International Journal of Computer Applications |
Foundation of Computer Science (FCS), NY, USA |
Volume 176 - Number 14 |
Year of Publication: 2020 |
Authors: Osanyin Quadri A., Ajose-Ismail B. M. |
10.5120/ijca2020920071 |
Osanyin Quadri A., Ajose-Ismail B. M. . A Neural Network Language Document Representation Technique for Web-Page Classification. International Journal of Computer Applications. 176, 14 ( Apr 2020), 38-43. DOI=10.5120/ijca2020920071
The task of assigning a web page to the correct category is getting cumbersome because of the influx of digital documents on the World Wide Web. The performance of applications such as web directories, question and answering system, web content filtering systems depends on the key performance of automatic web page classification systems. From extant literature, the performance of web page classification system depends on adequate textual representation of the web content.
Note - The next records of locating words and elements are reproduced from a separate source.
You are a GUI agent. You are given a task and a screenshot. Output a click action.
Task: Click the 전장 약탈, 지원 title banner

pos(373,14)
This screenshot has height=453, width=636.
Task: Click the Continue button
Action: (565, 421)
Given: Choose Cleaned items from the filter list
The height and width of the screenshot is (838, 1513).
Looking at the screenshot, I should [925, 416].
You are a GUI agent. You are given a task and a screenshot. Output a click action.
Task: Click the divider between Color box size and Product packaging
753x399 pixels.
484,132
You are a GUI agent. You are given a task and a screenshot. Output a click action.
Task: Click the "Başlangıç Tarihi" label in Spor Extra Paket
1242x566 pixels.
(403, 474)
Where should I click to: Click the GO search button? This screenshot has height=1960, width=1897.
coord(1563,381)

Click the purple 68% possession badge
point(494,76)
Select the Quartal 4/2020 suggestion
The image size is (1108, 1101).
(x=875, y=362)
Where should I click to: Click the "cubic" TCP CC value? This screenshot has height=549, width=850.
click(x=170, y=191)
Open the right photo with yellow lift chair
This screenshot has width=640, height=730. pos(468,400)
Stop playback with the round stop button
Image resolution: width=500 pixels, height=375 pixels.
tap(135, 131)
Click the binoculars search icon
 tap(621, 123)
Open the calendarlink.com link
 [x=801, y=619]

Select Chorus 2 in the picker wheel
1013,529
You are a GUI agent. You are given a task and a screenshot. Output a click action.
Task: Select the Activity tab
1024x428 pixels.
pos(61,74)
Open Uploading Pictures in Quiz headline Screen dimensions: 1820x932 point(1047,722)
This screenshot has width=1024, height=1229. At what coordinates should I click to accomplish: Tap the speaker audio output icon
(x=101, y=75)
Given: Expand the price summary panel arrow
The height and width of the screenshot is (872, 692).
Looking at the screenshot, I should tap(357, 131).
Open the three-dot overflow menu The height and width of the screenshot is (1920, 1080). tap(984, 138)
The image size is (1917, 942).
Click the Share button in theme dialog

Several statistical document representation techniques such as bag of words models, n-grams models and topic models have been proposed by authors to capture the real semantics of web documents but are fraught with several challenges such as semantic mismatch, multiple meanings of words. Thus, this paper proposes a recent neural network language model (Doc2Vec) which utilizes document embedding’s to solve the document representation problem of web page classification system. Results obtained confirms the earlier assumption that Doc2Vec performs robustly on very high dimensional text such as web documents, it also capture the real semantics of the web document.